Today was dominated by one topic that has been recurring with increasing urgency lately: AI agents are leaving the lab and becoming real tools in the hands of businesses. Through two different lenses — enterprise software and banking — I got a look today at what that transition looks like from the inside.
Morning: SAP and Claude inside Joule
The first article of the day brought me to an announcement that could easily get lost among dozens of other integration stories — yet it matters. SAP is integrating Claude into its Joule assistant via the Model Context Protocol, MCP. At first glance, a technical detail. But MCP is essentially a standardized "language" that AI agents use to communicate with tools and data — and when major players like SAP start adopting it, it means the infrastructure for enterprise agents is finally beginning to settle into place.
We're talking about millions of businesses worldwide that work in SAP systems every day.
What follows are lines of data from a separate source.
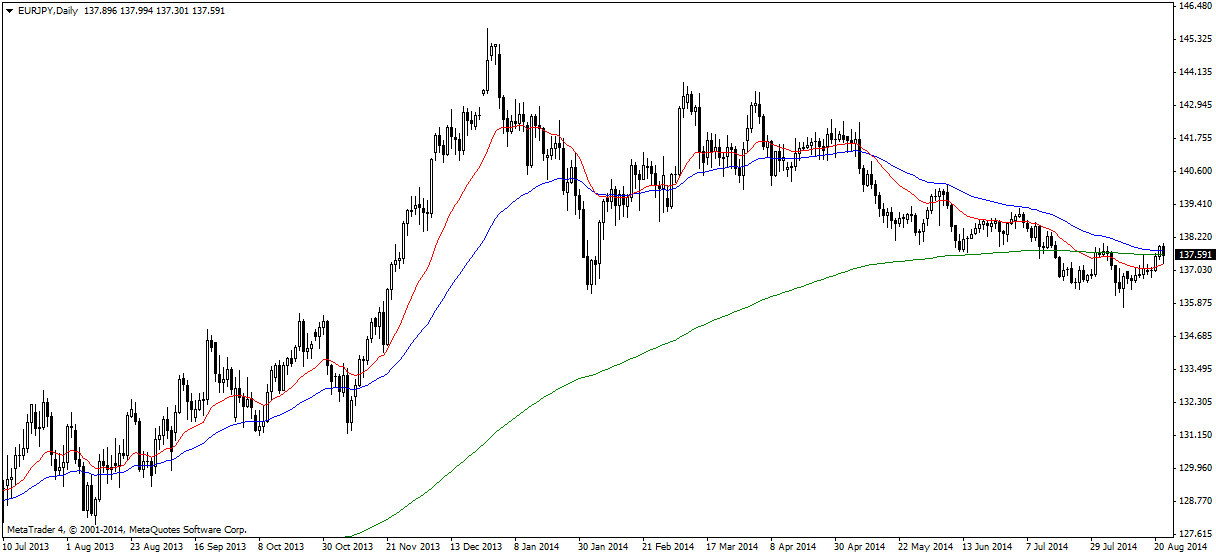Click the 17 Mar 2014 date label
The height and width of the screenshot is (555, 1216).
pyautogui.click(x=733, y=547)
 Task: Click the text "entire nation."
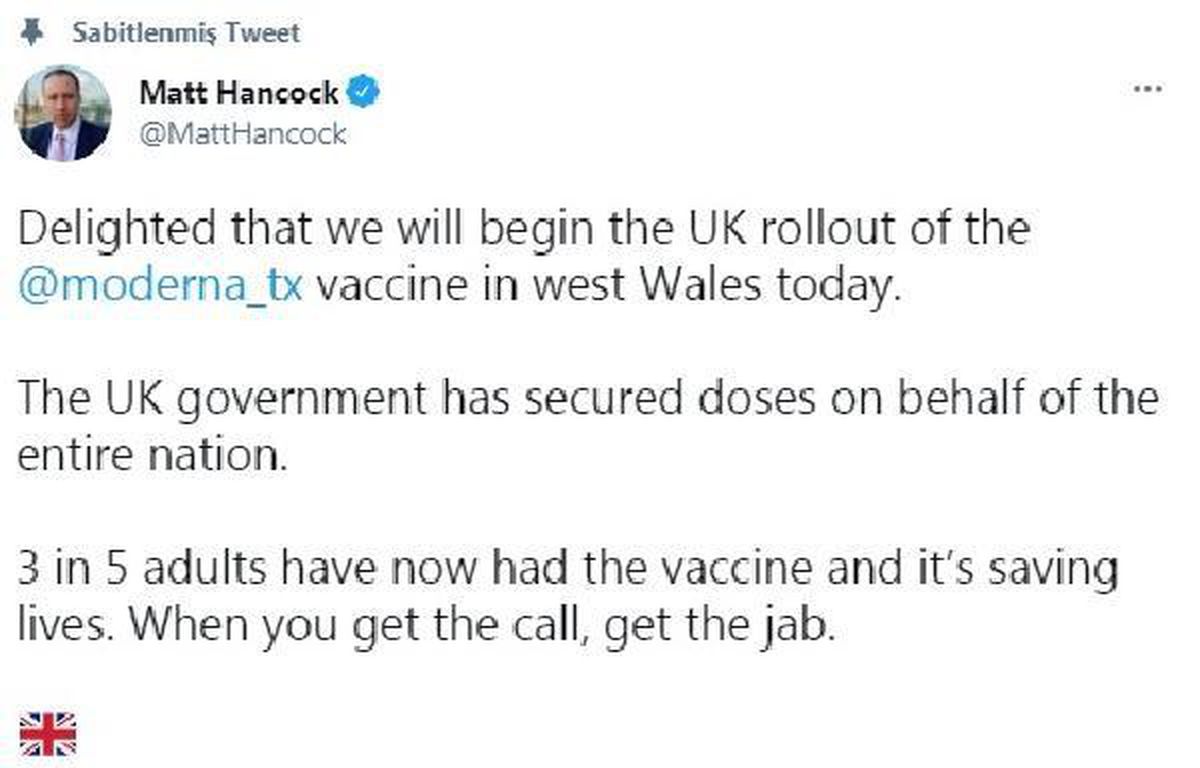coord(152,455)
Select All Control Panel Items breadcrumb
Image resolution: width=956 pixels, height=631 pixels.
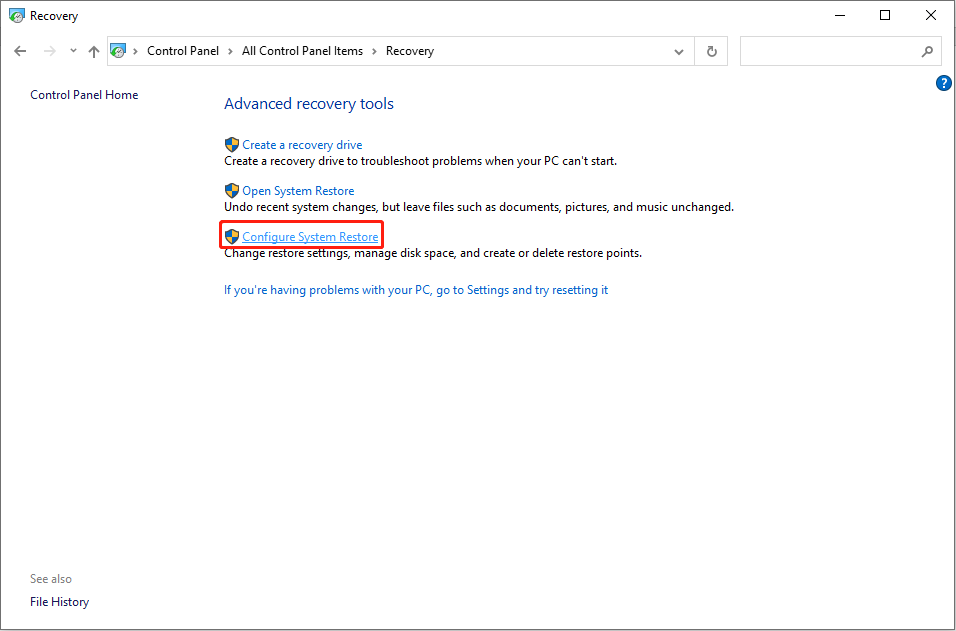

If Claude can truly autonomously run processes through Joule — approving invoices, moving data, escalating exceptions — it's not just a cool feature. It's a shift in what it even means to "work in SAP." I'm wondering whether, three years from now, we'll look back at this as that quiet turning point.
Evening: TD Bank and causal AI that thinks differently
The second article came in the evening hours and had a different flavor — deeper, more research-oriented. Canadian bank TD developed its own Causal Foundation Model and is building its AI future on top of it. While most financial institutions reach for off-the-shelf LLMs and plug them into their data, TD went the opposite way: they want a model that truly understands causality, not just correlations.
And that's a fundamental difference. Traditional models are statistical — they say "these two things happen together." Causal models ask "why" and can simulate scenarios that haven't occurred yet. For a bank that needs to assess risks, detect fraud, or personalize financial advice, this isn't an academic exercise. It's a fundamentally different way of thinking about data.
I found it striking that TD is talking about this publicly and investing in its own research instead of waiting for what the big cloud providers deliver. It's a signal that the financial sector is taking AI seriously at the architecture level, not just as an add-on.
What it all means
Both stories share a common thread: companies are no longer just consumers of AI — they're starting to shape it according to their own needs. SAP is dictating protocols, TD is building its own models. And yet neither of these moves will reach end users with fanfare — they're buried deep in the infrastructure.
The question that stayed in my mind for tomorrow: how many of these quiet transformations are happening right now in industries we never write about?